Watching Porn: And Other Confessions from an Adult Entertainment Journalist

By Lynsey G

 

If Carol Hanisch said the personal is political, Lynsey G. extends this claim and dares to cross frontiers which are as daring as Hanisch’s back in 1969.  In Watching Porn: And Other Confessions from an Adult Entertainment Journalist (New York: Overlook Press, 2017), G. interweaves personal narrative with a fresh and funny journalistic look into an industry that most of us would be too embarrassed to admit to enjoying.   The twenty-one chapters of Watching Porn present the reader with an entertaining account of G’s initial steps into the field of adult entertainment, punctuated by several anecdotes that satisfy a little of the curiosity we all have about the backstage of the porn world. 

As Lynsey G. makes her way into the adult industry as a writer while learning to deconstruct her own paradigms, so does the reader, who is on the receiving end of a true insider narrative about an industry that is unveiled as it is being discovered by the author herself.   The mystery behind the “green doors” of the pornographic world is unfolded through an approach to the industry and its participants which refuses to set them apart from the “rest of society” – by dismantling all preconceived notions and stereotyping without resorting to pink-colored glasses, Lynsey G. is able to bring up issues which constantly need to be addressed – racism, gender bias, the economics behind the production and the consumption of pornography, to name a few – in a very candid and honest way, in a both informative and hilarious manner, as she narrates her professional development as a journalist who works from inside the pornographic industry. 
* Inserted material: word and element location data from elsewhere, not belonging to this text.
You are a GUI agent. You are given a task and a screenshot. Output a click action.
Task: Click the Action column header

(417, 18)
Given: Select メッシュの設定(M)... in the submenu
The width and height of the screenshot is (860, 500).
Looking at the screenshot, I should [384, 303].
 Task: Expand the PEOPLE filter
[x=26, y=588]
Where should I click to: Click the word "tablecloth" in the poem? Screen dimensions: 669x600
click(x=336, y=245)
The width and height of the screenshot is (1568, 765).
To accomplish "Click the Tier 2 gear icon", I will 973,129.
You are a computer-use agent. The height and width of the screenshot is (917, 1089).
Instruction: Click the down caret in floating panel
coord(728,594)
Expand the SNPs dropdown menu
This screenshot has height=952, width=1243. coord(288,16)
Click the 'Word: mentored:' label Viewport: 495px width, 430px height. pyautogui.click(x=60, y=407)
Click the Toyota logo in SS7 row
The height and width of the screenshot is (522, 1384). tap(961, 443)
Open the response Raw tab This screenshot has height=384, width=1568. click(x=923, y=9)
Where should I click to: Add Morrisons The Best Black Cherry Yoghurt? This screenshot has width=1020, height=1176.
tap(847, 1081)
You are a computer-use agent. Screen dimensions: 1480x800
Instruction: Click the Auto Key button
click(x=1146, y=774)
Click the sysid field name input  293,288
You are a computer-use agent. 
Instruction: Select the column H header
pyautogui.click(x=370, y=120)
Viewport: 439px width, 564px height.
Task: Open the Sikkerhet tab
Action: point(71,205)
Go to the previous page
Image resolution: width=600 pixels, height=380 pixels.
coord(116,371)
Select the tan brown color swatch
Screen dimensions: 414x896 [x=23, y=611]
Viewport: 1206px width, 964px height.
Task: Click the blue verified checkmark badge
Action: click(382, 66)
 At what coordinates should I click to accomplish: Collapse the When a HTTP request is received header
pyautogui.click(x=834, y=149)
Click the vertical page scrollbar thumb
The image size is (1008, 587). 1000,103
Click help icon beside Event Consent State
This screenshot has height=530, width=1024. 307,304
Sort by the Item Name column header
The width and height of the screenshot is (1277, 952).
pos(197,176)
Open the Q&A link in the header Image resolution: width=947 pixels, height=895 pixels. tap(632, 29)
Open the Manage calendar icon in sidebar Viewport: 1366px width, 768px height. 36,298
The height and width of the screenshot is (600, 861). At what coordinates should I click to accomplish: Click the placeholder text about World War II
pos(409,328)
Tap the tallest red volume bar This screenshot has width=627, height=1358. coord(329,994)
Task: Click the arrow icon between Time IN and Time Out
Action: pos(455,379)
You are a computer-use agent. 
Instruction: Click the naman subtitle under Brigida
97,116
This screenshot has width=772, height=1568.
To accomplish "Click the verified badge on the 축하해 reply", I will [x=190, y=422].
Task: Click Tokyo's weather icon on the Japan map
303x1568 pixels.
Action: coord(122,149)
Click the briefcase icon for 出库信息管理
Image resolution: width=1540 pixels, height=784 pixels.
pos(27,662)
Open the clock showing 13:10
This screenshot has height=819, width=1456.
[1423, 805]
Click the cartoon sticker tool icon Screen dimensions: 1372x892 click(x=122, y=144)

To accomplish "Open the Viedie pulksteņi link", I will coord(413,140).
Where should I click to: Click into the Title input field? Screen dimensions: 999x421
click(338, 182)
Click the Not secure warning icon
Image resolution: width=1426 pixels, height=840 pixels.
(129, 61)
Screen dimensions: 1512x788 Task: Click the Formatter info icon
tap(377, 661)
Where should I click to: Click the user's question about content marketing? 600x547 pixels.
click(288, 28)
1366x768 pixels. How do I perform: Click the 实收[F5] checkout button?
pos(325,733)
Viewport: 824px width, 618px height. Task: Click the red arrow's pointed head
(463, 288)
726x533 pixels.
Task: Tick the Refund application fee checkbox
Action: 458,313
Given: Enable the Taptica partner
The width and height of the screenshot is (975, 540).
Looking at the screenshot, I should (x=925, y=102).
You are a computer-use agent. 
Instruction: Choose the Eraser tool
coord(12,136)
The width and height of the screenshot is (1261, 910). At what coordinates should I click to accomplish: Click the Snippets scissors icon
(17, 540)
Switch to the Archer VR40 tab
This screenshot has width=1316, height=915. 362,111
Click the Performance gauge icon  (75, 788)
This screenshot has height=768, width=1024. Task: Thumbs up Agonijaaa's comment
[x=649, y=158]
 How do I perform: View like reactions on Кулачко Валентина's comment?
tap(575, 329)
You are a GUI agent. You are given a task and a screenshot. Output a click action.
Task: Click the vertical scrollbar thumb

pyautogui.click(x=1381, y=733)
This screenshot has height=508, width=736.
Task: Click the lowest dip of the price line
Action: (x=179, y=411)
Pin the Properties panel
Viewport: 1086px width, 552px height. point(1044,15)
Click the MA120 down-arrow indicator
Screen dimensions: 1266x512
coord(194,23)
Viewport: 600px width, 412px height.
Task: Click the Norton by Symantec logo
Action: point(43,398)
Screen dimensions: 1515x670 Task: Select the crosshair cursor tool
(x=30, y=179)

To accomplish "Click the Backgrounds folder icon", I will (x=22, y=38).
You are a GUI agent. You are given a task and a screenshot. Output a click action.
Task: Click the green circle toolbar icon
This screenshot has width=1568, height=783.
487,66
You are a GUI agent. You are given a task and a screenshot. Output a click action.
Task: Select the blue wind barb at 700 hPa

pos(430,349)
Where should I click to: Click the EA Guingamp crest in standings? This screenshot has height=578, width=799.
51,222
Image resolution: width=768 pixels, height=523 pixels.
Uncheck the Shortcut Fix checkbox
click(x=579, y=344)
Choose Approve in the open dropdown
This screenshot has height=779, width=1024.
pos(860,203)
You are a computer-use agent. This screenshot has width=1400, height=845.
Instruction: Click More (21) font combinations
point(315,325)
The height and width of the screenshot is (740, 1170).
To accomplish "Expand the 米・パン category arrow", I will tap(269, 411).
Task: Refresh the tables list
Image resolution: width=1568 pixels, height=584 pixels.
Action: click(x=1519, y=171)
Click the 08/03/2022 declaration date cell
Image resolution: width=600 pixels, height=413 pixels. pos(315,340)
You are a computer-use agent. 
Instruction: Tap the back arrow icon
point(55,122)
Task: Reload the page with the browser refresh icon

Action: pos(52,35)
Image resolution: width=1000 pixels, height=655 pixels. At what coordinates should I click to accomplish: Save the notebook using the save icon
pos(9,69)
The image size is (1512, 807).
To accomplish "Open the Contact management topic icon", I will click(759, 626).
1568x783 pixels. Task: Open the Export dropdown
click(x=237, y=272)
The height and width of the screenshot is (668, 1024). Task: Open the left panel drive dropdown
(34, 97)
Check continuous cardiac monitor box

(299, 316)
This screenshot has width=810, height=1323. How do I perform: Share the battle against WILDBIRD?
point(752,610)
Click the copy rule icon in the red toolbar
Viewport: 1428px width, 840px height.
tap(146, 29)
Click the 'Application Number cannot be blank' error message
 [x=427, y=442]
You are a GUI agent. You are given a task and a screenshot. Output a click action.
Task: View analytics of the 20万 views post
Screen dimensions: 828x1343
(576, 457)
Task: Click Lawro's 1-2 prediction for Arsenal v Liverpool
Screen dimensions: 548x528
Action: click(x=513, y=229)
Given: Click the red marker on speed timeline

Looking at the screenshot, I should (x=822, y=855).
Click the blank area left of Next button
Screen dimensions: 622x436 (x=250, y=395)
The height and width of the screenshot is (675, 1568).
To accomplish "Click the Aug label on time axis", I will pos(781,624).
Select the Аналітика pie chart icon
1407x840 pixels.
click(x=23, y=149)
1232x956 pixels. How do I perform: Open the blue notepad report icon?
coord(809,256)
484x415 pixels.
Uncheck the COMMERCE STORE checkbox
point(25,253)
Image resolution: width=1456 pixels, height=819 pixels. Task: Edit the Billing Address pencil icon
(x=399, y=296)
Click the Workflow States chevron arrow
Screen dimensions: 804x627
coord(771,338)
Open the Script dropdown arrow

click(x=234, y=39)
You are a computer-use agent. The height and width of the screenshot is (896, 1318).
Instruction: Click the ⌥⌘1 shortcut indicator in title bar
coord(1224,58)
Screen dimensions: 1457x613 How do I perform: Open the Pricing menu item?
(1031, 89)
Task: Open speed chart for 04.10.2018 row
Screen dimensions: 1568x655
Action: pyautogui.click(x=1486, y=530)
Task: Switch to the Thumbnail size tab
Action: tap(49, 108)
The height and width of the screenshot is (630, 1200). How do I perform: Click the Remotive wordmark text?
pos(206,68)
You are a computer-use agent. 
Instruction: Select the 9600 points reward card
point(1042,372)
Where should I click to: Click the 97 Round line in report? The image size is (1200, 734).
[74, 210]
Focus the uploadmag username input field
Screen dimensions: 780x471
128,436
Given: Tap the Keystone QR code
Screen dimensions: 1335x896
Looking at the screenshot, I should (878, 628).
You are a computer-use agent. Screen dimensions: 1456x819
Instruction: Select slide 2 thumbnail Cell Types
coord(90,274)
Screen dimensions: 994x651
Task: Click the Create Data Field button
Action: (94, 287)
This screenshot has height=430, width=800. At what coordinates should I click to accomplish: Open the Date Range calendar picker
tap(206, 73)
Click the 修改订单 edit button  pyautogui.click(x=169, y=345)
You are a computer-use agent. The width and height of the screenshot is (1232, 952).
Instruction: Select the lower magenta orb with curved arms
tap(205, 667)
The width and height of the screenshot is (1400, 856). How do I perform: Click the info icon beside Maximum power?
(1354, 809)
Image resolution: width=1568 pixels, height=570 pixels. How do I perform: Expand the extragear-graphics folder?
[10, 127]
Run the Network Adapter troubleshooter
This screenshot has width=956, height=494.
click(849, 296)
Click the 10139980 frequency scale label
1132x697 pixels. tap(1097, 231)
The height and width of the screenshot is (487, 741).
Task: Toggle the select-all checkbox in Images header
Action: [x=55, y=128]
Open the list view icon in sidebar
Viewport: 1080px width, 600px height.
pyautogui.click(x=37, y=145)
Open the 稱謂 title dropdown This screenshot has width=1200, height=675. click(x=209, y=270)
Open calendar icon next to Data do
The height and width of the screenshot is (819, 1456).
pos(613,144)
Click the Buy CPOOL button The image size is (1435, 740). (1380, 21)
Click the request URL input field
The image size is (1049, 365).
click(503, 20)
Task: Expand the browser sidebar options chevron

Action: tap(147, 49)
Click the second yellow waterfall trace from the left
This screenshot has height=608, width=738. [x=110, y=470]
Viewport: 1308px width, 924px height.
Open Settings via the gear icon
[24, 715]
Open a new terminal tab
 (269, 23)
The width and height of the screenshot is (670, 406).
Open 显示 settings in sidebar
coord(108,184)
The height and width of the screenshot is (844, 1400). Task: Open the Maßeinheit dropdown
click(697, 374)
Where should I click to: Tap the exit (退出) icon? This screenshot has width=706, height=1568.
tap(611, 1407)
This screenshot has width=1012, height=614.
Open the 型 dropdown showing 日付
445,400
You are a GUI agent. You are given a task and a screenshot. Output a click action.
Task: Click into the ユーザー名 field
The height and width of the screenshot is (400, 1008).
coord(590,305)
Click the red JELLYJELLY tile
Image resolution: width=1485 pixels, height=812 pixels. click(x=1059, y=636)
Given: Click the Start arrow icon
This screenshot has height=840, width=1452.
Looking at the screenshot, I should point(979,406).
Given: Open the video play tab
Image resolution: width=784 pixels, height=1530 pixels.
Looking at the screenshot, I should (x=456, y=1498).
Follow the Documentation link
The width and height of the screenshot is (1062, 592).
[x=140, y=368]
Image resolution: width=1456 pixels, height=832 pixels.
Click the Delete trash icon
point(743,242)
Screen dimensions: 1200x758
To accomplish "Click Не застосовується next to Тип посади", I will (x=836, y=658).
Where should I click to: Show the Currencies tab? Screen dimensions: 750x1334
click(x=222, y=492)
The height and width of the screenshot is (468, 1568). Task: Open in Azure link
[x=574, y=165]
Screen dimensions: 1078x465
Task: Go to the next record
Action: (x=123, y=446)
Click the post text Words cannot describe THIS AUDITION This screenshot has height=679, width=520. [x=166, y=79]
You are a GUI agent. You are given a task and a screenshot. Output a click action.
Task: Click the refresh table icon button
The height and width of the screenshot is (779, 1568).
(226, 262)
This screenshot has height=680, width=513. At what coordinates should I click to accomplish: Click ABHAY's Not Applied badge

Lynsey G. takes the matter of looking deep inside the pornographic industry and pulling it apart without kid gloves but, at the same time, treats performers and production with extreme care.  Her pornographic eye is the much needed political eye over an issue America fails to address effectively: the silence forced upon adult performers by fetishizing the reality of their career, thus making the adult industry uncharted territory and, therefore, something to be feared.  G.’s mishaps and tribulations – from misplacing a huge box full of porn DVDs to dealing with the “nasty corners” of suitcase pimps and the “Creepazoid Zone” – presents us with an entertaining conversation about a still relatively unknown area of society without, however, letting it slide into empty confessional discourse. On the contrary, Watching Porn provides material both for serious debates about the place of pornography and the vast plethora of sexualities in contemporary society, this way becoming a reference in the documentation of the progress and development of the adult industry in the last ten years.

Watching Porn: And Other Confessions from an Adult Entertainment Journalist is bound to become one of those works which caters to both the academic audience and the curious passerby.  Because, when it comes to porn, deep down we are all just peeping Toms.